DOCUMENT EXTRACT
Sometime in the middle of September of 2009, plaintiff's daughter emailed Principal Dixon and requested a meeting with her parents, coach Heimburg and Dixon. (Id. at 17.) At the meeting, plaintiff complained that his daughter never got a chance to tell her side of the story about an incident that occurred at a cheerleading camp. (Id.) Principal Dixon stated that plaintiff's daughter could say anything she wanted but that her words "are not going to change our minds." (Id.) That meeting represented the worst "of all of the public humiliation [plaintiff] had to endure" and he never spoke to Dixon again. (Id. at 18.)

Sometime in late October of 2009, the District decided to change the minimum grade point average requirement for participants in cheerleading from 2.5 to 2.0 and allowed two of the girls who were previously cut to rejoin the team. (Id.) On November 4, 2009, the California Department of Education "rule[d] against" plaintiff's Title IX complaint. (Id.)

On December 7, 2009, plaintiff's daughter Danielle left school early due to illness. (Id. at 19.) Plaintiff's wife received an email from Ms. Amiss at 7:19 p.m. declaring a new absentee policy and twenty-one minutes later received an email from coach Heimburg stating that Danielle would be benched for the next game pursuant to the new policy. (Id.) As a result of the benching, Danielle could not wear her cheer uniform to school on game day. (Id.) Although plaintiff "wasn't at the school to witness it," he nonetheless "knew first hand what it felt like." (Id.) Thereafter, plaintiff's daughter quit cheerleading. (Id. at 19.)

Plaintiff, however, began writing letters to the District Board of Supervisors complaining about the treatment he and his daughter had received. (Id.) Despite their knowledge that plaintiff was suffering "retaliation for speaking out on discrimination . . . . not one of the individual Board Members . . . acted responsibly" and the Board failed to "speak out" against the retaliation suffered by plaintiff and his daughter. (Id. at 20-21.)

SUPPLIED INFORMATION
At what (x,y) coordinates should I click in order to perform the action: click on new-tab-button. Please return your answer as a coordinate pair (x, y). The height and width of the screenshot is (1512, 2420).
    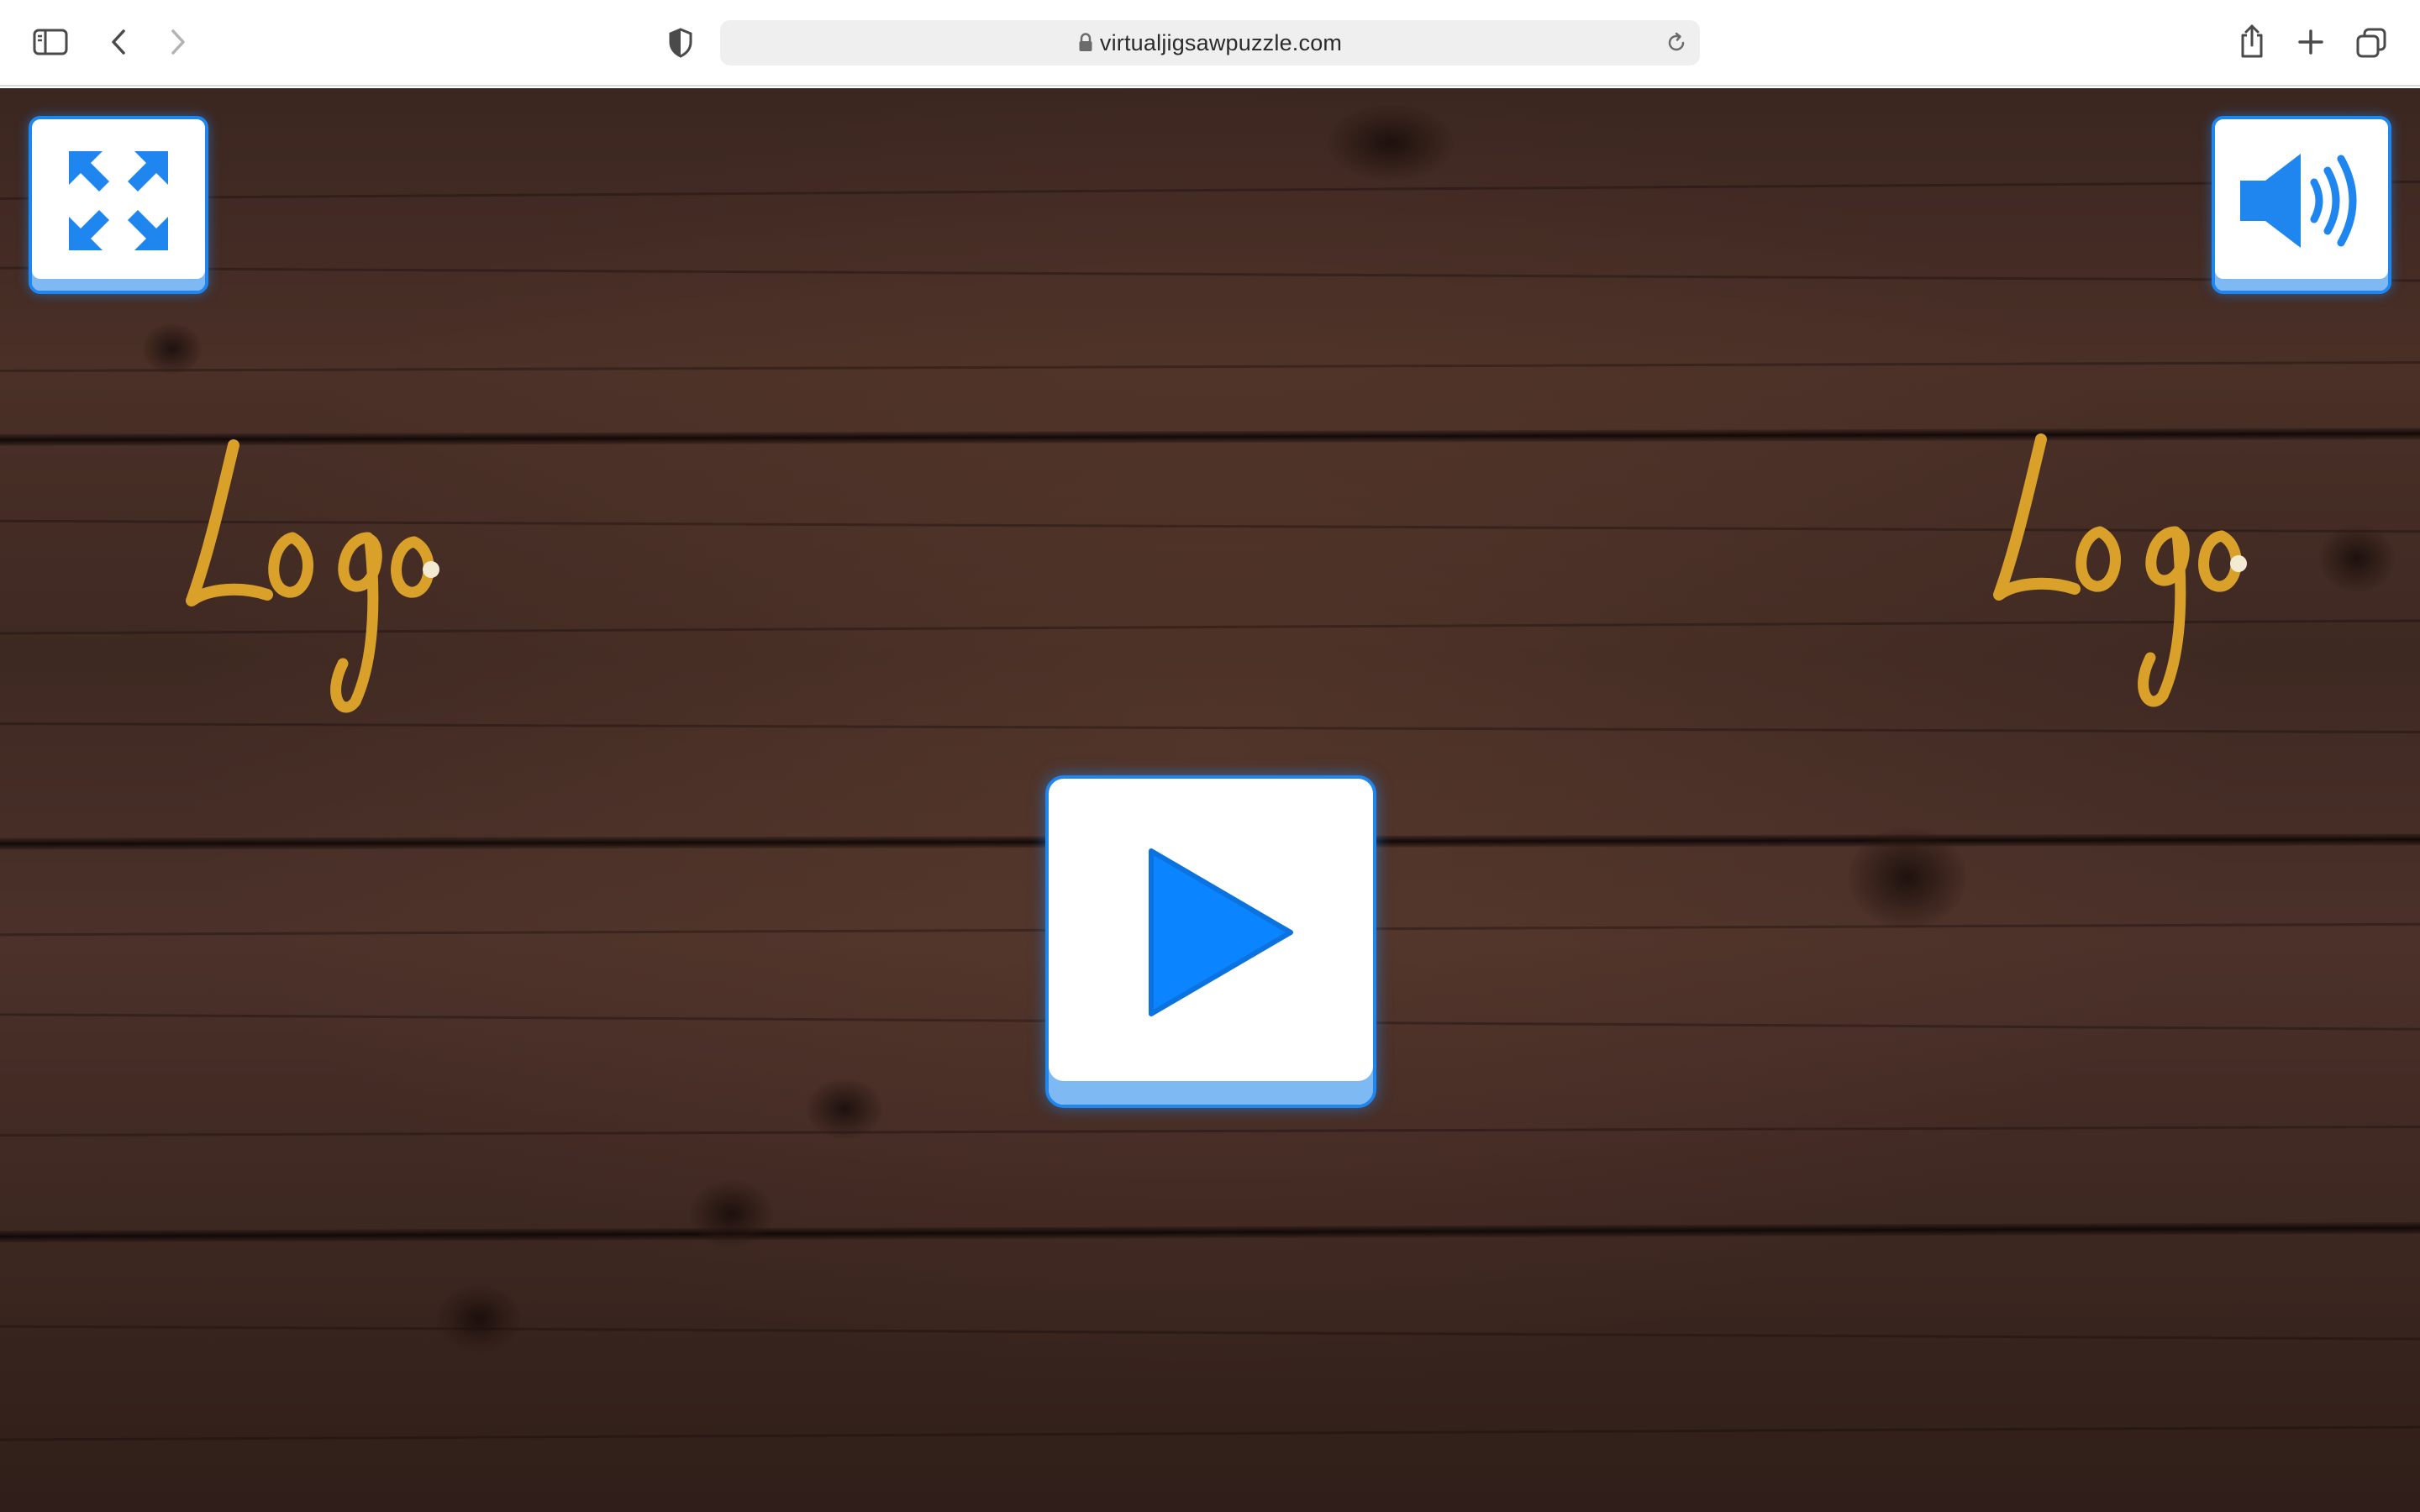
    Looking at the image, I should click on (2311, 42).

TASKS TO COMPLETE
1. Answer these questions from the court excerpt above:
(a) To what minimum grade point average did the District lower the requirement for cheerleading participants?
(b) On what date did Danielle leave school early due to illness?
(c) How many minutes after Ms. Amiss's email did the email from coach Heimburg arrive?
2. Reproduce word for word the part of the court excerpt that begins with "Sometime in the" and stops after "(Id. at 18.)".

TASK-BY-TASK RESULTS
1.
(a) 2.0
(b) December 7, 2009
(c) Twenty-one minutes

2.
Sometime in the middle of September of 2009, plaintiff's daughter emailed Principal Dixon and requested a meeting with her parents, coach Heimburg and Dixon. (Id. at 17.) At the meeting, plaintiff complained that his daughter never got a chance to tell her side of the story about an incident that occurred at a cheerleading camp. (Id.) Principal Dixon stated that plaintiff's daughter could say anything she wanted but that her words "are not going to change our minds." (Id.) That meeting represented the worst "of all of the public humiliation [plaintiff] had to endure" and he never spoke to Dixon again. (Id. at 18.)